File shares will not exist forever. Microsoft will eventually stop supporting them. It is important that IT departments begin reviewing the objects from the “bottom up” (file to folder to sub directory to directory) yesterday. Information management professionals know best how to apply a set of internal (user-driven) and external (records retention schedule) criteria to determine what objects stay where they are, what objects move to other locations or custodians, and what objects are deleted.

CIO be wary: this is not a four month project.

Certain tools will advance the tasks and schedule quickly, though. For example, have an abandoned records policy in place -- if file custodians are gone, IT is empowered to make decisions on objects. Create a records retention schedule in partnership with the Legal function.

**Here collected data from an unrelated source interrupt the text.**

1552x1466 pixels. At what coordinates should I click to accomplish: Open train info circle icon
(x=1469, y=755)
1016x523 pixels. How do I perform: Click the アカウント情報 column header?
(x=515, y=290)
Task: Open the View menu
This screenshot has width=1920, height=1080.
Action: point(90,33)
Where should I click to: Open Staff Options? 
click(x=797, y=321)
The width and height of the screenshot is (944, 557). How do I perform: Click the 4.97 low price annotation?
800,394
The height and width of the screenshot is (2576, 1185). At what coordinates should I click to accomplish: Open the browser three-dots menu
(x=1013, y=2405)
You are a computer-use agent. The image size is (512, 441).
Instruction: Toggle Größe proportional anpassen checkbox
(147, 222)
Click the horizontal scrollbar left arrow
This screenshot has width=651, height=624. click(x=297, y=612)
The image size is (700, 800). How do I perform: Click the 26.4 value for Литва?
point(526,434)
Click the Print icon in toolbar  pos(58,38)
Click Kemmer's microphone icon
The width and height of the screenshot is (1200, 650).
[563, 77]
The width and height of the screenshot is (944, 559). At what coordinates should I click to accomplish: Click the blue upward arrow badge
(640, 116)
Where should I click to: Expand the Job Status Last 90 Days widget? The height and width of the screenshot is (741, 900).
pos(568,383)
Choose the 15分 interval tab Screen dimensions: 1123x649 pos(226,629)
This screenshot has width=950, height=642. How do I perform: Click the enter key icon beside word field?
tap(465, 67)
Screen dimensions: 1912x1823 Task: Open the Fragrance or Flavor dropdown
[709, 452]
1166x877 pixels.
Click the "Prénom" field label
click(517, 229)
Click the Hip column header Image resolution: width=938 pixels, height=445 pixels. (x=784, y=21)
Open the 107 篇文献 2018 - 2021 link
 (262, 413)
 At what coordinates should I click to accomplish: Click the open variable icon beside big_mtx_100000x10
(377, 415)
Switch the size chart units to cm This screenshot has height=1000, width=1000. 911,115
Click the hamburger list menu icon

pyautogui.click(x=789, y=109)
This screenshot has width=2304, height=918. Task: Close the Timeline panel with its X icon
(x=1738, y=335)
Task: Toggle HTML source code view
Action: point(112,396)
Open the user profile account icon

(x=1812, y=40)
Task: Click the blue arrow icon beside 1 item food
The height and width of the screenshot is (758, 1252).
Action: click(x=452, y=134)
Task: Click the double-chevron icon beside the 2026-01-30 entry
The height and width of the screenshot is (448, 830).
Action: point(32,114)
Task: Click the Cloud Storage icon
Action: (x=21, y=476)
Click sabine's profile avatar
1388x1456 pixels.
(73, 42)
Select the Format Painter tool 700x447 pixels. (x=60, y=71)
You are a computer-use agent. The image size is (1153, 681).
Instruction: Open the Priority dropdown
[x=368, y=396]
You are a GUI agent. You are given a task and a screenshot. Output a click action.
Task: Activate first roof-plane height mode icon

A file share cleanup project is linear from statistical analysis through the deduplication phases. Post deduplication, the world becomes a bit more complicated -- satisfyingly so.

Statistical Analysis

Statistical analysis is my favorite part of the project. Look to populate the following metadata per object:

Must Have   Nice to Have
  • File Name
  • File Extension
  • File Type
  • Volume
  • Size
  • Creation Time
  • Owner User Name
  • Last Access Time
  • Last Modified Time
  • Days Since Last Access
  • Days Since Last Modify
  • Days Since File Creation
  • Days Since Creation
  • File
  • Attributes
  • Read Only
  • Hidden
  • System Flag
  • Encrypted Flag
  • Not Content Indexed
  • Duplicate Key String

Be prepared to write an index that maps the keywords in a records retention schedule to file extensions and the types of files. A third party software will typically divide extensions into the following categories:

  • Miscellaneous Files (this is usually about 80 percent of the initial output because the tool isn’t industry-specific -- but you as administrator can sort them in the tool so that the next time you run the report, the extensions will more closely match their right category)
  • Container Files
  • Data Files
  • Text Files
  • Temporary and Backup Files
  • Graphic Files
  • System Files
  • PC Virtualization Files
  • Database Files
  • Office Files and Documents
  • Program Files
  • Internet Files
  • Software Development Files
  • Video Files
  • Configuration Files
  • Mail Files
  • Audio Files
  • Help Files
Miscellaneous Files 79.00% Unknown file types
Container Files 10.00% Compressed Archives and disk images
Data Files 4.60% Files containing data of various kinds, not including files of databases
Text Files 4.40% Plain text files, log files
Temporary and Backup Files 1.30% Temporary files and backup copies containing previous version of current files
Graphic Files 0.20% Files containing pictures, images or mouse cursors
System Files 0.20% System Files
PC Virtualization Files 0.20% Files of Virtual PC, VMWare, etc.
Database Files 0.10% Files containing the data of client and server databases
Office Files and Documents 0.00% Documents and files of office programs and PDFs
Program Files 0.00% Program Files, Libraries and other compiled resources
Internet Files 0.00% Files related to the WWW, like HTML files
Software Development Files 0.00% Source and project files of software development projects
Video Files 0.00% Files containing videos or animations
Configuration Files 0.00% Files containing configuration settings
Mail Files 0.00% Email messages and files of email clients
Audio Files 0.00% Files containing music, sounds or playlists
Help Files 0.00% Files of the Windows help system

A sorted list of extensions into the above categories can be written in an excel file -- a very helpful tool throughout the entire project.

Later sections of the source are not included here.